- Born: Monrovia, Liberia

Academic background
- Education: School of Oriental and African Studies
- Thesis: The Love of Liberty Divided Us Here? Factors Leading to the Introduction and Postponement in Passage of Liberia’s Dual Citizenship Bill

Academic work
- Institutions: The London School of Economics and Political Science

= Robtel Neajai Pailey =

Liberian academic, activist and author

Robtel Neajai Pailey is a Liberian scholar, author, and activist. After studying at Howard University, the University of Oxford and SOAS, University of London, she started teaching at the London School of Economics (LSE).

As part of her scholarly and literary publications, she is interested in various phenomena affecting countries in the Global South, including Liberia, and introduces a critique of the 'white gaze of development', a term she coined to challenge the racist underpinnings of mainstream development. For her, it is necessary to decolonize development, both in the Global South and North.

== Biography ==
Robtel Neajai Pailey was born in Monrovia, Liberia. She began her studies at Howard University in 2000, followed by the University of Oxford in 2006, where she received full scholarships to study at both institutions. She then studied at the School of Oriental and African Studies (SOAS), a branch of the University of London. There, she defended her PhD thesis titled The Love of Liberty Divided Us Here? Factors Leading to the Introduction and Postponement in Passage of Liberia's Dual Citizenship Bill in 2014. While still preparing her thesis, she was already involved in the fight against poverty and corruption. During this time, she wrote articles for several international newspapers, such as Al Jazeera English, The New York Times, Africa Today and The Guardian. In these articles, she highlighted the persistent colonial ties between Liberia and the United States.

In 2013, she published the children's book Gbagba, which depicts the journey of Liberian twin characters and address corruption and integrity as opposite phenomena. Pailey later became an assistant professor at the London School of Economics (LSE).

== Analysis ==
Her scholarly contributions focus particularly on colonial and post-colonial issues.

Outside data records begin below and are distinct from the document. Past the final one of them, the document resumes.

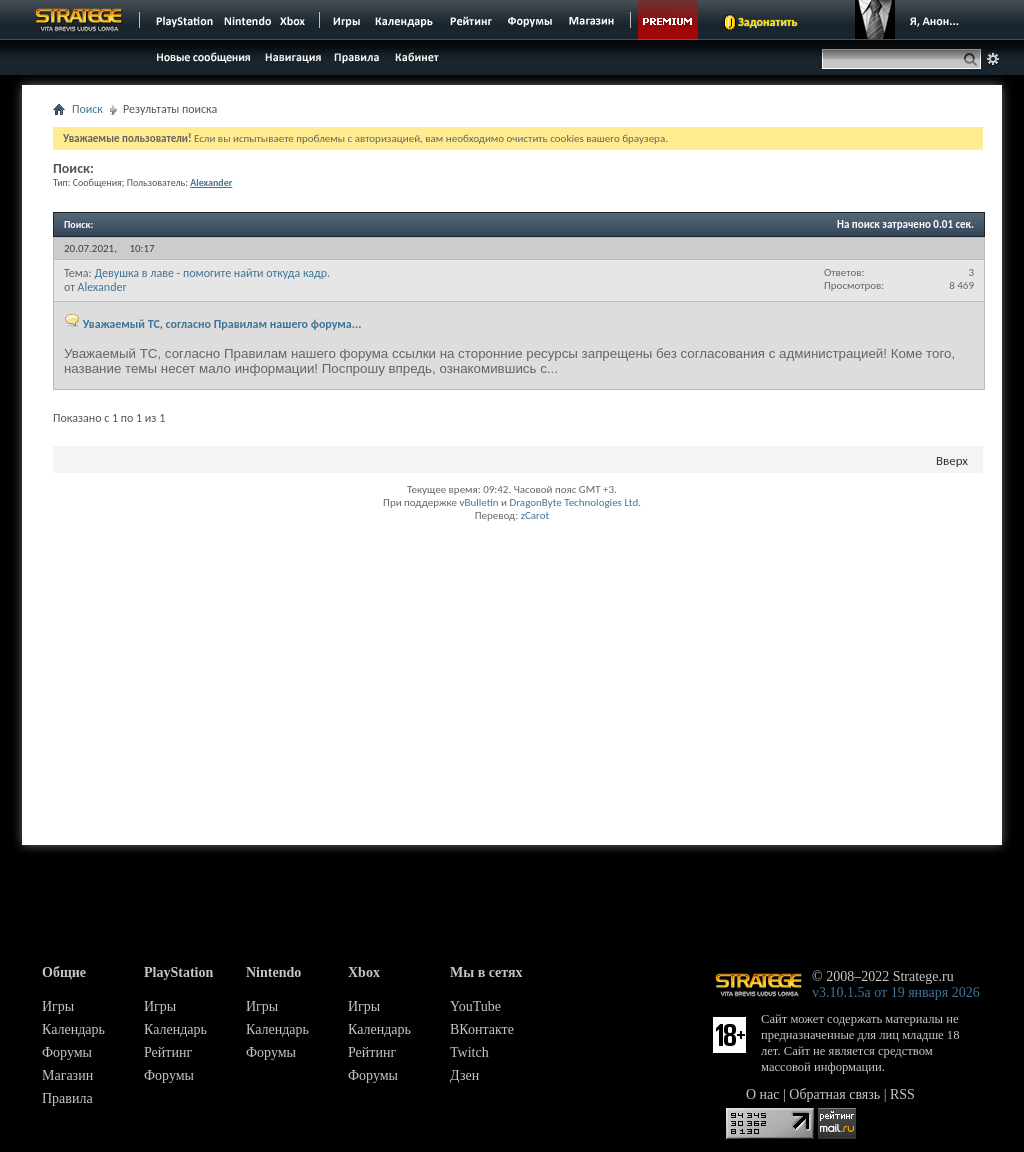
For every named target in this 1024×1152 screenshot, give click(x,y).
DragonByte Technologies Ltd (573, 502)
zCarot (535, 515)
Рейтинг (168, 1052)
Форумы (67, 1052)
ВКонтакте (482, 1029)
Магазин (67, 1075)
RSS (902, 1094)
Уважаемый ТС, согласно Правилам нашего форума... (222, 324)
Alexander (102, 287)
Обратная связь (834, 1094)
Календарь (73, 1029)
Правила (67, 1098)
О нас (763, 1094)
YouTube (475, 1006)
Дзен (464, 1075)
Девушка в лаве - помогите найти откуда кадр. (212, 273)
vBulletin (478, 502)
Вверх (952, 460)
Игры (58, 1006)
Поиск (87, 109)
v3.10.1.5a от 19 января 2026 (896, 992)
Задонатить (767, 22)
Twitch (469, 1052)
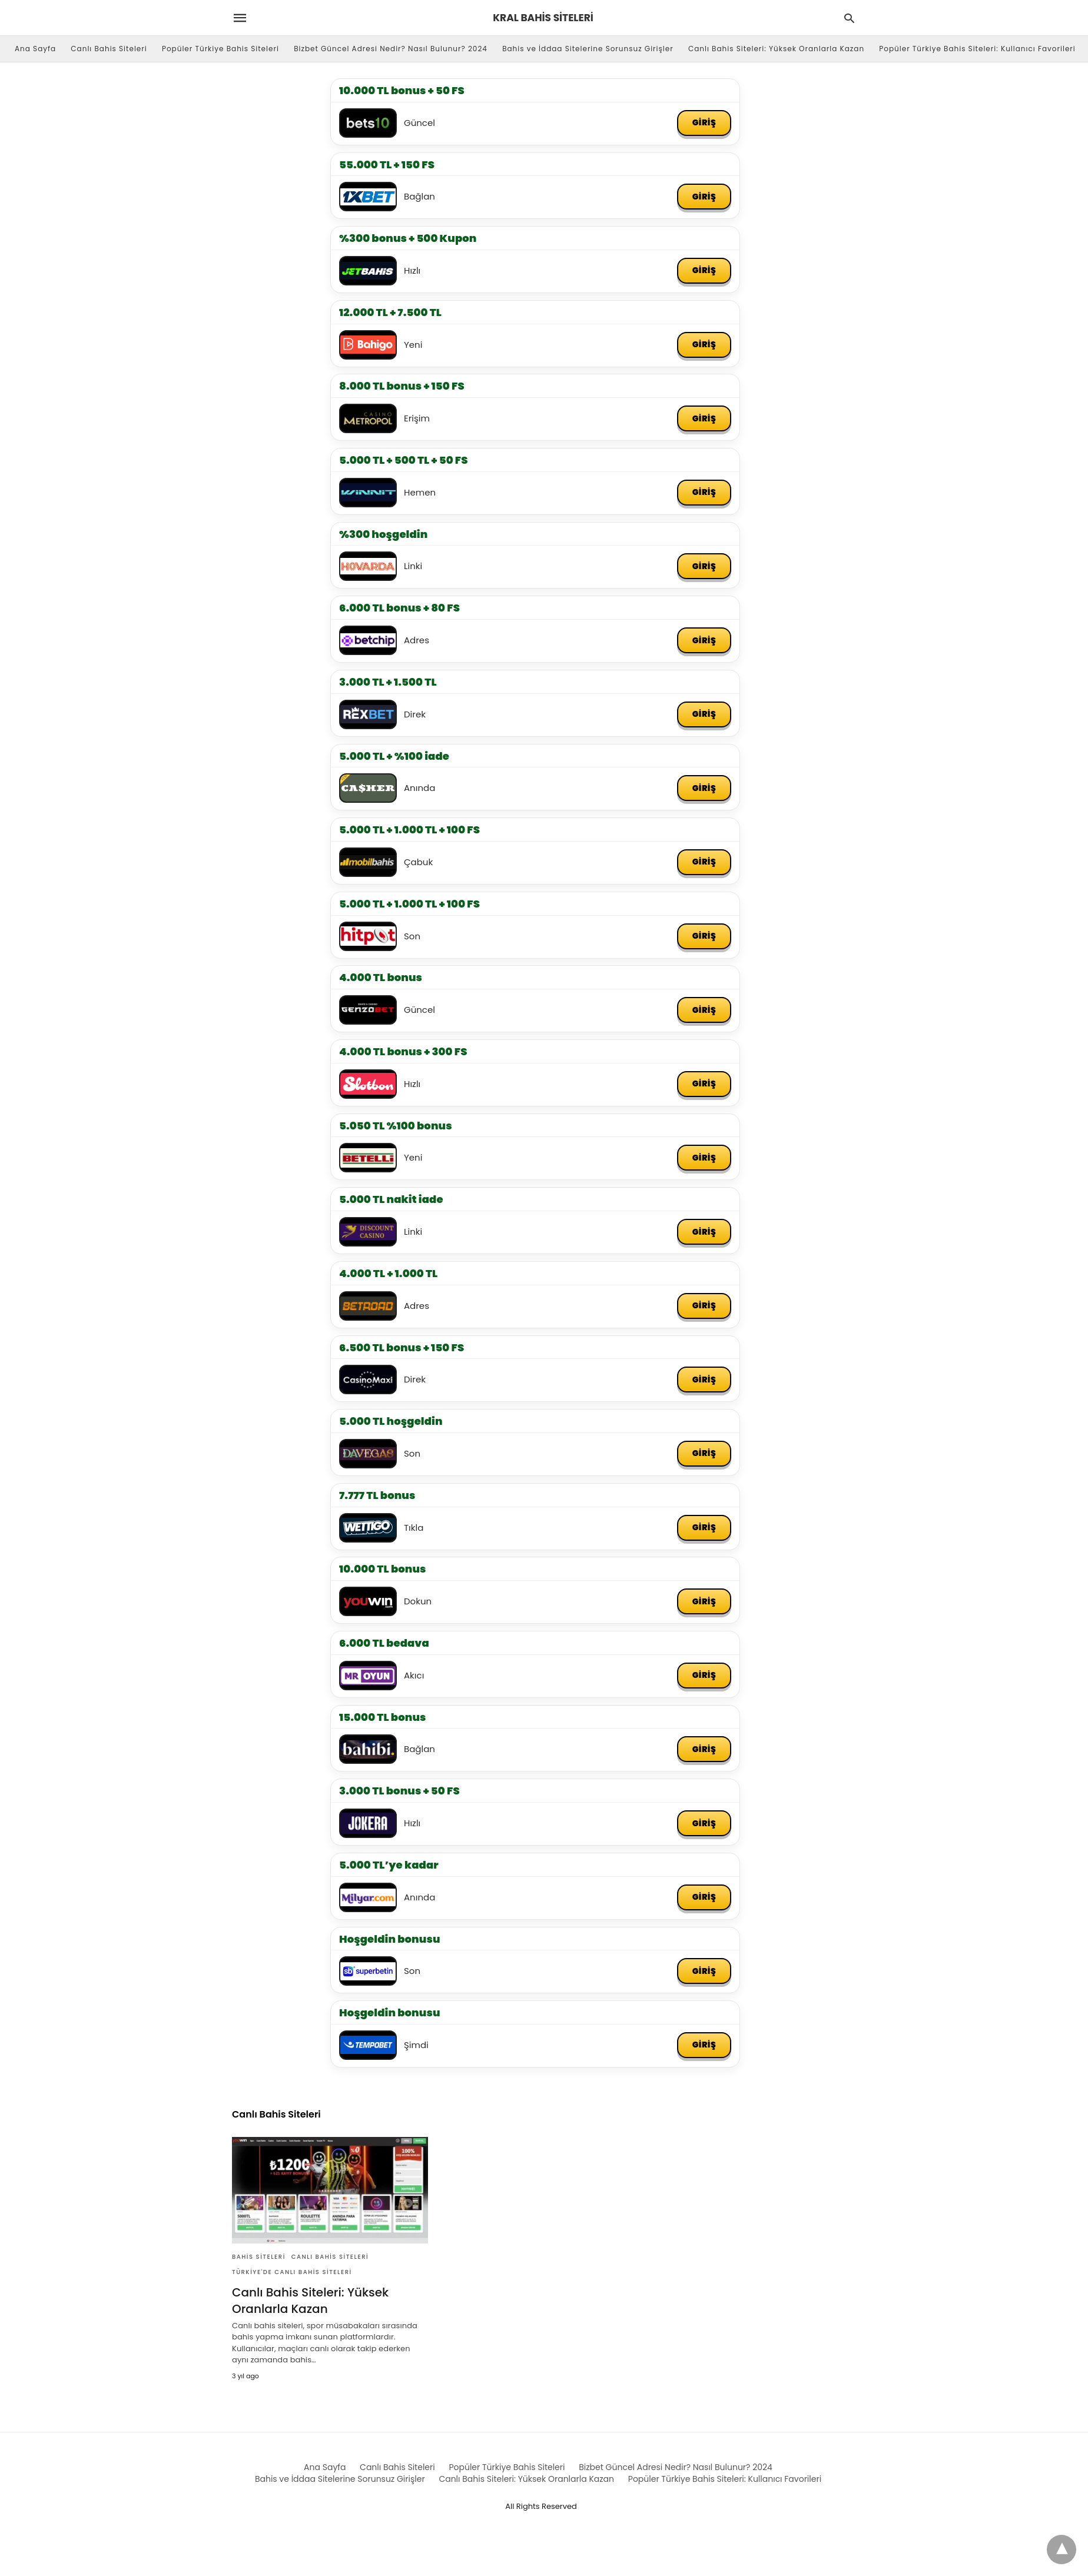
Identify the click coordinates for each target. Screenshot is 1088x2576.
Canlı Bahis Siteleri (109, 49)
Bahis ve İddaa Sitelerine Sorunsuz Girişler (588, 49)
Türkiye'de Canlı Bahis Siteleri (292, 2273)
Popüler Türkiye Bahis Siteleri (220, 49)
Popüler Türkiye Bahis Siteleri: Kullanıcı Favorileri (977, 49)
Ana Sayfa (35, 49)
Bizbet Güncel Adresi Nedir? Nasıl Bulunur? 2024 (390, 49)
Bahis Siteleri (259, 2257)
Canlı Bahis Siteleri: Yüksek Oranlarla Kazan (776, 49)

She tackles 'white gaze of development' dynamics in struggles against poverty and inequality affecting countries that have experienced colonialism. The researcher also aims to demonstrate that in many development institutions, decision-making often privileges whiteness and Western forms of modernity.

Furthermore, she critiques emphasis on the evolution of countries based on a productivist approach to economic development.